Kambakhsh Freed

Student jailed for downloading from the Internet is released.

Kambakhsh Freed

Student jailed for downloading from the Internet is released.

Wednesday, 30 September, 2009

The long ordeal of Sayed Parwez Kambakhsh is at last at an end. The 25-year-old journalism student who spent almost two years behind bars for downloading materials from the Internet has been released and is now safe and out of Afghanistan.

“He was freed by diplomatic means,” said Sayed Yaqub Ibrahimi, his brother and a veteran reporter for IWPR. “He is in a European country.”

There was muted reaction from the diplomatic community, which at first refused to confirm the release. Once the Afghan justice ministry had told the media that Kambakhsh was out, the United Nations issued a statement:

"We respect the decision made by the Afghan government and are relieved to see the release of Mr Kambakhsh," said Aleem Siddique, spokesman for the United Nations Assistance Mission in Afghanistan, UNAMA.
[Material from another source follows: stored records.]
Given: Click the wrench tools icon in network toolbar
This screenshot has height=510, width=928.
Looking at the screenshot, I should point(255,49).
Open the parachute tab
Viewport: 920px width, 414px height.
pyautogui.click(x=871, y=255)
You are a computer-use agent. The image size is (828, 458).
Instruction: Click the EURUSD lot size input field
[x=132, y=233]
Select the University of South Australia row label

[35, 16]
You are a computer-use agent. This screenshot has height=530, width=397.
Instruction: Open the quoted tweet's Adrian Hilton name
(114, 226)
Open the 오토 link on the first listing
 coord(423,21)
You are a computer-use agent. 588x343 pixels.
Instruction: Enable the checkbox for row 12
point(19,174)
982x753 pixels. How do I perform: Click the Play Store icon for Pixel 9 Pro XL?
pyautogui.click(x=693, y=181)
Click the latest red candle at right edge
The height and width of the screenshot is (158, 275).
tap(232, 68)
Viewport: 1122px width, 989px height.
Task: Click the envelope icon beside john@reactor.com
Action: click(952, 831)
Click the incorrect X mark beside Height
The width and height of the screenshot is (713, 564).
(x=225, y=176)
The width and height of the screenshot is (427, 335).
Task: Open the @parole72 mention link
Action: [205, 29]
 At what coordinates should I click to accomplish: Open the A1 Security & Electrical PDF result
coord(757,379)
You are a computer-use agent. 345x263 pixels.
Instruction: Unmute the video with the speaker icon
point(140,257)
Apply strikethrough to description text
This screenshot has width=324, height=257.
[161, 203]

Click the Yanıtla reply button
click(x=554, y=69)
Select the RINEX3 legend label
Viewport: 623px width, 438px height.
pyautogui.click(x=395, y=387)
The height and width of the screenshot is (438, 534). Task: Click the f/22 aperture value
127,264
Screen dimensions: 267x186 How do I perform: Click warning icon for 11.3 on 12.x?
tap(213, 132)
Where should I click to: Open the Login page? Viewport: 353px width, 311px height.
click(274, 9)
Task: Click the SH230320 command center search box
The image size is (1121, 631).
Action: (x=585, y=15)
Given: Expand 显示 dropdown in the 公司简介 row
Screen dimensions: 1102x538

The case became an international cause celebre involving heads of state, top diplomats, and human rights organisations. Finally, in the wake of Afghanistan’s increasingly contentious presidential elections, President Hamed Karzai has made good on the promises he had made to everyone from Condoleezza Rice to Kambakhsh’s immediate family, and issued a pardon that according to diplomatic sources was signed months ago.

Kambakhsh was arrested in October 2007 in the northern city of Mazar-e-Sharif. The charges against him involved downloading controversial materials on women’s position in Islam from the Internet and distributing them to his classmates at Balkh University.

Kambakhsh denies the allegations, despite a confession he signed during the early days of his incarceration, when he was held incommunicado by the security services. He claims he was subjected to intense interrogation and even torture, although physical abuse could not be substantiated because of the period of time that elapsed between the alleged beatings and medical examination.

Kambakhsh was condemned to death in a closed court session in January, 2008.

The 20 months that followed were agony for Kambakhsh and his family. Ibrahimi tried for months to find a qualified lawyer and get the case moved to Kabul, where the family felt they would get a fairer trial.

The case that unfolded in the Kabul Appellate Court during the summer months of 2008 was regarded as a travesty by Kambakhsh’s supporters.

The case was adjourned several times, once for medical expertise following Kambakhsh’s allegations of torture, once to summon witnesses, other times for no stated reason at all.

In October 2008, the Appellate Court commuted Kambakhsh’s sentence to 20 years in prison. The actual criminal charges were unclear: he was accused of heresy, which is not in the penal code, and testimony offered during the trial compounded the heresy indictment with complaints that he told off-colour jokes and asked too many provocative questions in class.

The case has been stalled for nearly a year. The diplomatic community intensified its pressure after Afghanistan’s Supreme Court upheld the 20-year sentence in March, but the looming elections put a brake on attempts to free the young man.

Karzai the candidate was thought to be courting the ultra-conservative mullahs, most of whom would have been happy to see Kambakhsh put to death. It was politically risky to let Kambakhsh go, so Karzai contented himself with making promises to the international community while placating his fundamentalists at home by refusing to take action.

Then, just days after the August 20 elections, he issued the pardon that everyone had been waiting for.

The release was kept secret, even from Kambakhsh’s close family. Ibrahimi said that he was not even allowed to tell his mother. But when the British newspaper The Independent broke the story on Monday, 7 September, Ibrahimi notified his parents.

Kambakhsh is safe in an undisclosed location. Although Ibrahimi revealed that his brother was in Europe, he declined to be more specific, nor would he be drawn on what the family’s plans for the future might be.

“We are thinking what to do,” he said.

Jean MacKenzie is IWPR’s Programme Director in Kabul.